Origin of the Surname
Johnston is a surname of Scottish origin that found its way to Ireland during the Plantation of Ulster, a period of colonization in the early 17th century.
Etymology and Meaning
The surname Johnston is derived from “John’s town” or “John’s settlement.” This was a popular naming convention during the Middle Ages, where a place would often be named after its original owner or founder.
Earliest Known Usage
The earliest known usage of the Johnston surname dates back to the 12th century in Scotland. Johnstons were noted to be amongst the settlers during the Plantation of Ulster in Ireland.
Originally, the Johnston family held their family seat in Annandale, Scotland. However, as they migrated to Ireland during the Plantation of Ulster, the name became well established in northern parts of Ireland, particularly in counties Donegal and Fermanagh.
Original Geographic Location
The original geographic location of the Johnston family was in Scotland, particularly in the area known as Annandale in Dumfries.
The Johnstons, originally from Scotland, were among the many families that migrated to Ireland during the 17th-century Plantation of Ulster. In the subsequent centuries, many Johnstons emigrated to North America, Australia, and New Zealand due to economic difficulties and famines.
Notable Historical Events
Johnstons were involved in several notable historical events, including the Border Wars between Scotland and England during the 13th to 16th centuries.
Involvement in Key Moments in History
During the Plantation of Ulster, the Johnstons were significant settlers, shaping the demographic and cultural landscape of the region. They also played parts in key moments of American and Australian history as settlers and influential figures.
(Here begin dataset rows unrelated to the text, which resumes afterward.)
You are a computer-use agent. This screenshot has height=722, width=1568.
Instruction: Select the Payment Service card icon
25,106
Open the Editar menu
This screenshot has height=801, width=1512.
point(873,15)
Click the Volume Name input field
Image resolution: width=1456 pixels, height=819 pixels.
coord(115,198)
Notable Bearers of the Surname
Famous individuals with the Johnston surname include Joe Johnston, an American film director known for “Jumanji” and “Captain America: The First Avenger,” and Jennifer Johnston, an award-winning Irish novelist.
Influential figures bearing the Johnston surname include Sir Harry Johnston, a British explorer known for his expeditions in Africa, and George Johnston, a Lieutenant Governor of New South Wales, Australia.
Variations of the Surname
There are several spelling variations of the Johnston surname, including Johnson, Johnstone, Jonston, and Jonstone.
While “Johnston” is more commonly used in Ireland and Scotland, the variant “Johnson” is prevalent in England and the United States.
Current Statistics and Distribution
Frequency and Global Distribution
Today, the Johnston surname is most common in the United States, followed by the United Kingdom and Canada. In Ireland, the surname is particularly prevalent in Northern Ireland.
Changes Over Time
The distribution of the Johnston surname has broadened over time due to historical events such as the Plantation of Ulster and the Great Famine, which led to global migration.
Family Coat of Arms
The Johnston family coat of arms features a silver shield with a red border and three red cushions, signifying wisdom, wit, and ingenuity.
- Edward MacLysaght (1985). The Surnames of Ireland. Dublin: Irish Academic Press.
- Patrick Hanks, Richard Coates, Peter McClure (2016). The Oxford Dictionary of Family Names in Britain and Ireland. Oxford: Oxford University Press.